Несмотря на гибель пчелиных семей от химизации, эпидемии клещей Варроа и Тропилаксопа, ученые уверены, что пчеловодство в Казахстане продолжит развиваться. Этому в том числе способствует «Национальный союз пчеловодов Казахстана «Бал-Ара», созданный в 2010 году бывшим премьер-министром Казахстана Сергеем Терещенко.
«Именно Терещенко объединил весь Казахстан. Потому что до появления ассоциации пчеловоды были сами по себе. В Казахстане пчеловодство развивается потому, что есть понятие потребностей, спроса и предложения. Северу и Восточному Казахстану требуются пчелы - этим и занимается юг и юго-восток. А те, в свою очередь, могут обеспечить людей продуктами пчеловодства. Мы хорошо работаем в тандеме, потому что у нас работает этот круговорот», – подытоживает Шимелкова.
«Пчелы работают на себя, а не на человека»
Первые пять пчелиных ульев у Павла Коновалова появились 11 лет назад. Сейчас пчеловод занимается развитием трех пасек в Казахстане – в горах Алматинской области, в городе Сарыағаш, и недалеко от Усть-Каменогорска, – и одной партнерской пасеки в российском Уссурийске.

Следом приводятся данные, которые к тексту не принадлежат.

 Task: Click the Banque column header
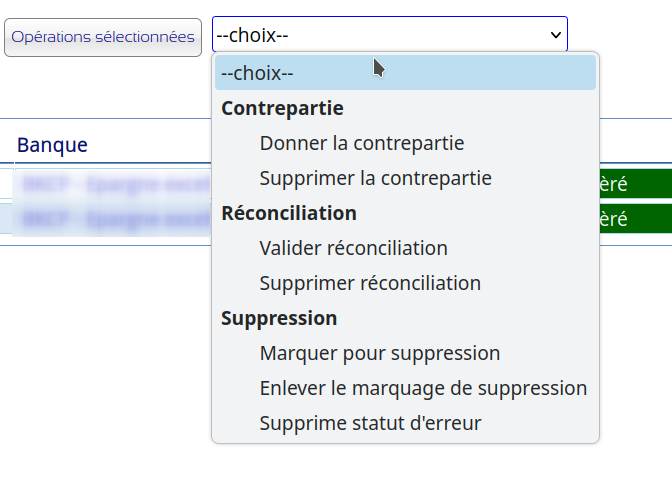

«10 лет назад пчеловодство было в полном загоне, за это дело взялся Сергей Терещенко. За 10 лет мы очень многое сделали. Готовили специалистов, в том числе на нашей пасеке. Сейчас стало много казахоязычных пчеловодов – это радует. Сейчас наша цель – это производить хотя бы миллион тонн казахстанского меда в год. Для этого нужно иметь 200 тысяч пчеловодов. Такую цель озвучивал и Терещенко. И это реальная цель. Казахстан знают во всем мире, мы громко о себе заявили», – считает Коновалов.
Пчеловод на своей пасеке занимается не только изготовлением различной продукции, но и проводит агро-туры. За сезон в таких турах принимает участие до 6 тысяч человек. Коновалов сам проводит экскурсию по хозяйству и рассказывает о полезности пчел и пчелопродукции.
Коновалов считает, что Казахстан по качеству меда может конкурировать только с Кыргызстаном – из-за количества дикорастущих растений. При этом казахстанские пчеловоды не только не могут представлять мед в других странах, но и несут убытки из-за низких цен на российский мед и фальсификатов.
«Гречиха, например, у них стоит 500 тенге за килограмм, а у нас 1200 тенге – это самый дешевый. Очень много меда привезли из России и тем самым поломали цены на казахстанский. Наши пчеловоды уже стонут из-за этого. Самое страшное, что из России на наш рынок привезли много окрашенных масс, которые называют медом. Это даже не сахарный сироп, состав полностью химический. Сейчас они распространились по всем странам СНГ – это как сырный или молочный продукты», – рассказывает мужчина.
Но если завезенные фальсификаты не наносят вред здоровью, то некоторые меда казахстанского производства могут быть опасны из-за наличия в составах как гербицидов и пестицидов, так и антибиотиков.
«Не все умеют правильно применять лекарства, из-за чего наш мед не пускают в развитые страны, – объясняет пчеловод. – Потому что мед содержит много антибиотиков. Пчеловоды в целях экономии покупают лекарства, которыми лечат венерические болезни у людей, разводят и дают пчелам. От этого все предельно допустимые концентрации антибиотика в нашем меде зашкаливают. Такой мед вреден. Мало того, что в нем пестициды и гербициды с полей, так еще и антибиотики».
Коновалов уверен, что в министерстве сельского хозяйства должен быть хотя бы один специалист, понимающий суть отрасли и существующие проблемы пчеловодов. До этого момента Закон о пчеловодстве будет защищать только аграриев, а пчеловоды будут продолжать самостоятельно обучать будущих сотрудников пасек.
«С момента, как изобрели улик и рамку, человек начал ухудшать жизнь пчел. Они не болеют в природе. Им надо избавиться от паразитов – они поднимут сами уровень углекислого газа в рое и вылечатся. Пчелы работают на себя, а не на человека. Люди воруют у пчел», – заключает мужчина.